There are at least two ways in which you can solve this:
The easy way:
SCP your file to a directory on the remote permission that you have write permissions for (home directory (~/) should be good, if it doesn't the /tmp directory will almost certainly work, but is less secure), and then SSH in and move the file.
sudo scp -i /root/path/to/keypair.pem /root/path/to/local_file email@example.com:~/path/to/remote_file
ssh -i /root/path/to/keypair.pem firstname.lastname@example.org
sudo mv ~/path/to/remote_file /root/path/to/remote_file
The harder way
It is possible to transfer a file over SSH, and to execute sudo on the remote machine using this SSH connection, however, the remote machine needs to allow it.
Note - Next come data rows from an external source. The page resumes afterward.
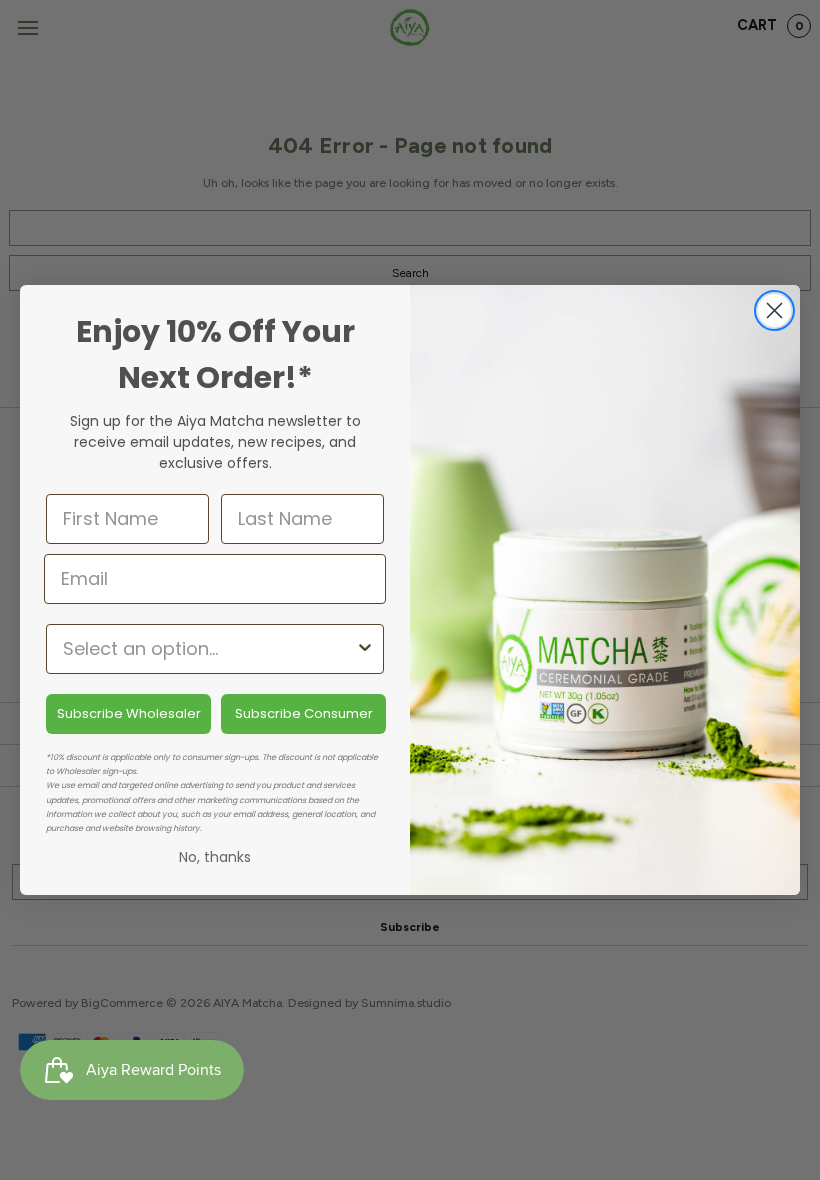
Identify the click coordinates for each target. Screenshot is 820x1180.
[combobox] (209, 649)
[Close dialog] (774, 310)
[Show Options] (365, 649)
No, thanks (215, 857)
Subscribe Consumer (304, 713)
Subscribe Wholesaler (129, 713)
By default on Amazon's Linux (which it appears you are running from your user name), you cannot run sudo without a tty. To change this, on the remote machine, run
visudo and comment out
Defaults requiretty (line 56), and save the file.
After that, you can either:
Pipe your key through SSH (note, you still need sudo to read the local file):
sudo cat /root/path/to/local_file | ssh -v -i /root/path/to/keypair.pem email@example.com "sudo bash -c 'cat - > /root/path/to/remote_file'"
Or, redirect your key through SSH (sudo only applies to the first part of the command, so you either need to become root, or put the entire command in a script and use sudo):
ssh -i /root/path/to/keypair.pem firstname.lastname@example.org sudo sh -c '"cat > /root/path/to/remote_file"' < /root/path/to/local_file
(Some programs do seem to be able to 'sudo after login over scp' (e.g. WinSCP), however I don't know of any way to run a command over scp - perhaps SSH is used to transfer the file in those scenarios)
The other way, is to allow root logins on the remote machine, and then login directly as root over SCP (still using sudo locally). Undo whatever changes you make with visudo once you are done with them.